The informal sector in Serbia includes jobs in agriculture, construction, admin support, retail trade and manufacturing. A survey from 2019 discovered that 18.7% of households had employment in the informal sector. Another research study indicated that one in five people in Serbia work informally. The informal sector is an unstable sector of the labor market due to poor worker regulations and job insecurity.
Even prior to the pandemic, those employed informally faced a higher risk of falling into poverty due to the instability of the sector. As COVID-19 arrived in Europe, many industries in Serbia saw thousands of job losses. Many people reported a significant reduction in household income and increasing financial pressure but lacked access to the government’s financial aid packages.
Since the pandemic, informal employment has increased by more than 30%. This could be connected to the staggering loss of jobs among people previously employed in small and medium enterprises (SMEs) and companies having to cut down employment hours.
These factors forced people to take up informal employment to maintain an income flow. Estimates indicated that more than 700,000 people who worked for SMEs found themselves unemployed due to the pandemic. The growth of these informal industries suggests that a greater proportion of the Serbian population now faces job insecurity and the risk of falling into poverty.
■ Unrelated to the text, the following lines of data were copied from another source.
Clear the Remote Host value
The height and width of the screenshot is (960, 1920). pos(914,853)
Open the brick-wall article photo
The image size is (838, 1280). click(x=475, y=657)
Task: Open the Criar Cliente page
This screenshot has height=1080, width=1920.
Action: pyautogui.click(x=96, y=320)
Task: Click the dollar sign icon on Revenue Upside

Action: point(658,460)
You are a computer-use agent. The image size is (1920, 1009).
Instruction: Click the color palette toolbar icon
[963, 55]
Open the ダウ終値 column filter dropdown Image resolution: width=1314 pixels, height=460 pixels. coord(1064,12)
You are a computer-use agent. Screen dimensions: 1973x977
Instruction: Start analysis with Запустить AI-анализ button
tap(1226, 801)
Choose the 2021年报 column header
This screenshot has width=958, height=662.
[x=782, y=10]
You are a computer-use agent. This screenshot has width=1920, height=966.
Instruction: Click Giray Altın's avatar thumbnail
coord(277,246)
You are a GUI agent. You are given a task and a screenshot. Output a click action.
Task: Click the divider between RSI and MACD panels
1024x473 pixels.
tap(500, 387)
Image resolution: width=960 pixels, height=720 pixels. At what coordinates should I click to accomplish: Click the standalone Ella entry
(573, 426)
However, the impact of COVID-19 on poverty in Serbia is not as intense as that of neighboring countries. Serbia had one of the lowest increases in poverty over the course of the pandemic. This is no small feat for a developing country with a significant proportion of people living close to the poverty line. Despite facing the most significant global crisis of the 21st century, Serbia’s poverty level post-pandemic remained the same as pre-pandemic levels, at 17.9%. While this is a noteworthy achievement, one should keep in mind that Serbia remains one of the poorest countries in Europe. However, the stabilization of the poverty rate during these last few years gives hope that Serbia can continue the pattern of gradual and consistent poverty reduction.
Amid these small wins, Serbia is looking forward to recovering from pandemic stressors. Ongoing efforts are necessary to rebuild industries most impacted by the pandemic. Additionally, by renewing former jobs and creating more security in the informal sector, the risk of poverty will reduce. In 2021, Serbia received a €200 million loan from the EU Investment Bank for a project to help impacted SMEs recover post-pandemic. The initiative seeks to restore 47,000 jobs and create more than 5,000 new ones.
Serbia is seeing positive recovery results so far. A 2022 report by the EU found that participation in the labor market is increasing in Serbia as the country continues to economically rebound from COVID-19 and youth employment is on the rise. However, the report recognized that to significantly support SMEs in their recovery, further efforts are necessary.